--- START ---

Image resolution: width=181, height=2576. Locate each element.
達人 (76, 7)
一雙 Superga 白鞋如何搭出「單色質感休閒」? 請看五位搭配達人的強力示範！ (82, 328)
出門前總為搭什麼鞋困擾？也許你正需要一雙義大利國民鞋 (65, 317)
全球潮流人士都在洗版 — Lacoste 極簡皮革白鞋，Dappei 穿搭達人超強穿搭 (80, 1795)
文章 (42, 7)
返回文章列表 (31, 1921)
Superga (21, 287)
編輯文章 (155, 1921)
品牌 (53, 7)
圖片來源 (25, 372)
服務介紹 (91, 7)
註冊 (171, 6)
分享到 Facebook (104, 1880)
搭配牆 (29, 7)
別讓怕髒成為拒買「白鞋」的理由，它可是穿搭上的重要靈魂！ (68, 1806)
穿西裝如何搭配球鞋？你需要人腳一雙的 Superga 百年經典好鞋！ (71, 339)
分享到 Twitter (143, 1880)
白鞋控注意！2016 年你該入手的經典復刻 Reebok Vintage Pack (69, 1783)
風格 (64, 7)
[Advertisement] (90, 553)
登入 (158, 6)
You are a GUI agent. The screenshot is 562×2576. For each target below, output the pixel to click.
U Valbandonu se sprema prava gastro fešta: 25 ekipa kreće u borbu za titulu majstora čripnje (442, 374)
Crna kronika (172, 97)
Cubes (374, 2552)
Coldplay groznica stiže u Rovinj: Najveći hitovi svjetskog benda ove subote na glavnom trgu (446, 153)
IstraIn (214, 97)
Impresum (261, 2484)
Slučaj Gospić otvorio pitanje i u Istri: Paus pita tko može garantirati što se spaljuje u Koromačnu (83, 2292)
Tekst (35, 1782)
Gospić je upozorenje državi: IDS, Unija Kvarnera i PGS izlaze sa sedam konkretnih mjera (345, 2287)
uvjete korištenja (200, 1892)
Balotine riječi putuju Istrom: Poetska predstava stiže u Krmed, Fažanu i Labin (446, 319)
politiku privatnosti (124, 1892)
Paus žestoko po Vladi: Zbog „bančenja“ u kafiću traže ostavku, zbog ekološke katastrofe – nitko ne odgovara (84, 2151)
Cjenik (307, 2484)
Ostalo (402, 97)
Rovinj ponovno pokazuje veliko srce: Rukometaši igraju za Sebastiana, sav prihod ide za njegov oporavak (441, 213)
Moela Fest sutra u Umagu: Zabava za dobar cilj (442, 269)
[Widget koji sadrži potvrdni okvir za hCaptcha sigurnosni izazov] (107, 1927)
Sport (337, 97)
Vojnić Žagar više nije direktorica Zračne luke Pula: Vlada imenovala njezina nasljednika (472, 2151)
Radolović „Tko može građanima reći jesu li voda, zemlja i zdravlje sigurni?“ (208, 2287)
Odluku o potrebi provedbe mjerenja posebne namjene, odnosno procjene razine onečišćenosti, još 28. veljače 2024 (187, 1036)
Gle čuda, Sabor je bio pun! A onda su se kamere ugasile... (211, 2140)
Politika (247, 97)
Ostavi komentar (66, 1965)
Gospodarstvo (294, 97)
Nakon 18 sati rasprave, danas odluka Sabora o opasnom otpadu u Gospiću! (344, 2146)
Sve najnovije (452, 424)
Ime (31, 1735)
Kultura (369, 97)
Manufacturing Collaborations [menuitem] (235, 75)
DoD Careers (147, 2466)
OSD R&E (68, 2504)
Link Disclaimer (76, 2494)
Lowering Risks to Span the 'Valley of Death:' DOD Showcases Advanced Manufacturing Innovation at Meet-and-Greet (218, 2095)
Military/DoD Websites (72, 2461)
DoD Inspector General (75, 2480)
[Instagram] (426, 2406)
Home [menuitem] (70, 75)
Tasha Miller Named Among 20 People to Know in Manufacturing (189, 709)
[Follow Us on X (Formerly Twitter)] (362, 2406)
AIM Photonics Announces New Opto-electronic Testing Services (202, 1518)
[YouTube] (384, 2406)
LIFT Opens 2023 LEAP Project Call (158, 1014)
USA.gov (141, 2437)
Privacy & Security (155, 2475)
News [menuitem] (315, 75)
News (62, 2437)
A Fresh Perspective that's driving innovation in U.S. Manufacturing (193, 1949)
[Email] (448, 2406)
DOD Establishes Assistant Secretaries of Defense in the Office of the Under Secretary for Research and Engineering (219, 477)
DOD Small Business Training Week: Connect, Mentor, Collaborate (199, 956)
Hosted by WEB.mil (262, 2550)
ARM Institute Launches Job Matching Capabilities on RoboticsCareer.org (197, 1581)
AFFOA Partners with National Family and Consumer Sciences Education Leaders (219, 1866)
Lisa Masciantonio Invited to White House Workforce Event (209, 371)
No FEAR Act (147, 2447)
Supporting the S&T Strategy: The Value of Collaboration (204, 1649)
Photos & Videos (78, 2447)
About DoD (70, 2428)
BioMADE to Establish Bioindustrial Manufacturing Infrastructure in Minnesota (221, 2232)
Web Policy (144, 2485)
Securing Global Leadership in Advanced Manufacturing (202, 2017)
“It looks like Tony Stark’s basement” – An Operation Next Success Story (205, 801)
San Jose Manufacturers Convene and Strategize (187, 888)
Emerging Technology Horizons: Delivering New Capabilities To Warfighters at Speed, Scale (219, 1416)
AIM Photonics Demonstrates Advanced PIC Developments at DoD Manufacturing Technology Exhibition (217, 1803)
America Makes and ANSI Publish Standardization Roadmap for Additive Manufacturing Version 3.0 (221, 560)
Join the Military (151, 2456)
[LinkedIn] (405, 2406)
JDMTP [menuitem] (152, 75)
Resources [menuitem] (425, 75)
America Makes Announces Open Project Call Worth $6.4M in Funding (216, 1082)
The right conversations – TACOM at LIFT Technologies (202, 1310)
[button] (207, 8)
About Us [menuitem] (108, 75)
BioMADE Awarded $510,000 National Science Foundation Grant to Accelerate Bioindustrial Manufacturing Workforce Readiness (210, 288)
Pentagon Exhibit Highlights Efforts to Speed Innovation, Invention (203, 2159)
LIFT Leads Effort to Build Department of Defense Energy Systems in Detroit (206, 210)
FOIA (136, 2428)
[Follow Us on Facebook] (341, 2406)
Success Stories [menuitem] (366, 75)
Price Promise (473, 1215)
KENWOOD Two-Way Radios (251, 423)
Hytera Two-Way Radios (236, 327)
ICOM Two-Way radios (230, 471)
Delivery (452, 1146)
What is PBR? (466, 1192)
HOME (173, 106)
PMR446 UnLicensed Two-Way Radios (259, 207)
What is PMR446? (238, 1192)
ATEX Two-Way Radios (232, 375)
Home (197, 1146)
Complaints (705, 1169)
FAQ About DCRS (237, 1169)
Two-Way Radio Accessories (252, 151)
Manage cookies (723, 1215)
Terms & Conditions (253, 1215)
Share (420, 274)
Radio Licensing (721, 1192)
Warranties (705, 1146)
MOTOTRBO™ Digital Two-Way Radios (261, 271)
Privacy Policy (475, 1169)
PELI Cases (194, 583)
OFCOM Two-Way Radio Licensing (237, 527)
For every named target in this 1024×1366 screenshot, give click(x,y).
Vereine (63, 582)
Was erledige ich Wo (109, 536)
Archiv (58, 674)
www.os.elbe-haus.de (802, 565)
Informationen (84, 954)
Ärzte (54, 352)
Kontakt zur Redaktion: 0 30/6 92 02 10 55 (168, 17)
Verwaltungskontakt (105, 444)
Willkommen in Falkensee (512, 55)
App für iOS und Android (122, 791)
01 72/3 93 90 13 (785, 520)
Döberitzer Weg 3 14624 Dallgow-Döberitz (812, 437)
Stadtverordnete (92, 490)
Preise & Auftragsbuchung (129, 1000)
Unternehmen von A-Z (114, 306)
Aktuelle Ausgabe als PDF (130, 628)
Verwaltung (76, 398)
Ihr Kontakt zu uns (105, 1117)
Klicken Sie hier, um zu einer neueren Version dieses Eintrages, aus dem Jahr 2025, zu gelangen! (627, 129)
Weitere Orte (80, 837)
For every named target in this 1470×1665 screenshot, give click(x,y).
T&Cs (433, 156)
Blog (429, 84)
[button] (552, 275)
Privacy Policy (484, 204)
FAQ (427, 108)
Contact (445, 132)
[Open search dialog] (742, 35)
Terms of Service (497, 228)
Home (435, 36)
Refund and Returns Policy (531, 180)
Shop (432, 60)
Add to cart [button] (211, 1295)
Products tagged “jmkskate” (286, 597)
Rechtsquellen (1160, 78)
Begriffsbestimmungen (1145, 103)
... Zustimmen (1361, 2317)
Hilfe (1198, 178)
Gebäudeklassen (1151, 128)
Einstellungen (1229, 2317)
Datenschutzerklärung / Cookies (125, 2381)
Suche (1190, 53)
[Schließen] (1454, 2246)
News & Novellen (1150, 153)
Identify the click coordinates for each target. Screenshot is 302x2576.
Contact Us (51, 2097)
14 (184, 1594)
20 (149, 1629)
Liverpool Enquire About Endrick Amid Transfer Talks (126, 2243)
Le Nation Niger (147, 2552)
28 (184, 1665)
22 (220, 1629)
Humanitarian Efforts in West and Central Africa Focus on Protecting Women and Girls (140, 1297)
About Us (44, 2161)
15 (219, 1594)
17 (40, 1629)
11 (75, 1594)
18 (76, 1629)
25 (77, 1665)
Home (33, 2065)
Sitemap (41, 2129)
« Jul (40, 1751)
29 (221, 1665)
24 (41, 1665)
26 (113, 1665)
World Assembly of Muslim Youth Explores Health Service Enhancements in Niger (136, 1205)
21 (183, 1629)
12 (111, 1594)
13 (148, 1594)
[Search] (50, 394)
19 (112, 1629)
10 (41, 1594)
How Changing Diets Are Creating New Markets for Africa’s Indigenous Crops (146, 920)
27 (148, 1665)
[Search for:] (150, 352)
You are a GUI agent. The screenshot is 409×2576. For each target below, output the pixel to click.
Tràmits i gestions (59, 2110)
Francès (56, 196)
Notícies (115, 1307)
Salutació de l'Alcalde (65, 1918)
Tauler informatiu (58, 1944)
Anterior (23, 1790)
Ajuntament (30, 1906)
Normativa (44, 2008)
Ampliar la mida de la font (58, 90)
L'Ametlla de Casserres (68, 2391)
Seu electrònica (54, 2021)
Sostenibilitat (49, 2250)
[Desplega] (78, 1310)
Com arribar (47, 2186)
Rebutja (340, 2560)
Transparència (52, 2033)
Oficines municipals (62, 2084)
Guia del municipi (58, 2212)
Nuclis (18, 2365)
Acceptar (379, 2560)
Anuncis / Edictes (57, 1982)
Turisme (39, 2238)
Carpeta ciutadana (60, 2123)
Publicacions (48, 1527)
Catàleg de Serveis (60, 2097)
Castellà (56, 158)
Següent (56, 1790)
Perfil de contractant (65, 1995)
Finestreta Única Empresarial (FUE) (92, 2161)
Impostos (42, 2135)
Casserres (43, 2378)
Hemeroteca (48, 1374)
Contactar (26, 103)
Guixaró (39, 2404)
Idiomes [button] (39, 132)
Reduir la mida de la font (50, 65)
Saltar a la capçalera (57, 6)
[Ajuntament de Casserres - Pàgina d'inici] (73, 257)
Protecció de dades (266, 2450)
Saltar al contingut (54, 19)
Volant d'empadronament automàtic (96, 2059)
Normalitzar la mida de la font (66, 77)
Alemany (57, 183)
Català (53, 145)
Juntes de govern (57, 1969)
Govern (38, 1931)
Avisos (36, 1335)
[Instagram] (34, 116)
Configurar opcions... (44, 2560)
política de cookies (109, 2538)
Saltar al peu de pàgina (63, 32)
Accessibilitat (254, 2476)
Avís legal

--- END ---

**TRY IT**
Give back exactly the lines above starting at the line where "Web Policy (144, 2485)" appears and ending at the line where "What is PMR446? (238, 1192)" appears, both included, with no other lines.

**THE COMPLETED TASK**
Web Policy (144, 2485)
Securing Global Leadership in Advanced Manufacturing (202, 2017)
“It looks like Tony Stark’s basement” – An Operation Next Success Story (205, 801)
San Jose Manufacturers Convene and Strategize (187, 888)
Emerging Technology Horizons: Delivering New Capabilities To Warfighters at Speed, Scale (219, 1416)
AIM Photonics Demonstrates Advanced PIC Developments at DoD Manufacturing Technology Exhibition (217, 1803)
America Makes and ANSI Publish Standardization Roadmap for Additive Manufacturing Version 3.0 (221, 560)
Join the Military (151, 2456)
[LinkedIn] (405, 2406)
JDMTP [menuitem] (152, 75)
Resources [menuitem] (425, 75)
America Makes Announces Open Project Call Worth $6.4M in Funding (216, 1082)
The right conversations – TACOM at LIFT Technologies (202, 1310)
[button] (207, 8)
About Us [menuitem] (108, 75)
BioMADE Awarded $510,000 National Science Foundation Grant to Accelerate Bioindustrial Manufacturing Workforce Readiness (210, 288)
Pentagon Exhibit Highlights Efforts to Speed Innovation, Invention (203, 2159)
LIFT Leads Effort to Build Department of Defense Energy Systems in Detroit (206, 210)
FOIA (136, 2428)
[Follow Us on Facebook] (341, 2406)
Success Stories [menuitem] (366, 75)
Price Promise (473, 1215)
KENWOOD Two-Way Radios (251, 423)
Hytera Two-Way Radios (236, 327)
ICOM Two-Way radios (230, 471)
Delivery (452, 1146)
What is PBR? (466, 1192)
HOME (173, 106)
PMR446 UnLicensed Two-Way Radios (259, 207)
What is PMR446? (238, 1192)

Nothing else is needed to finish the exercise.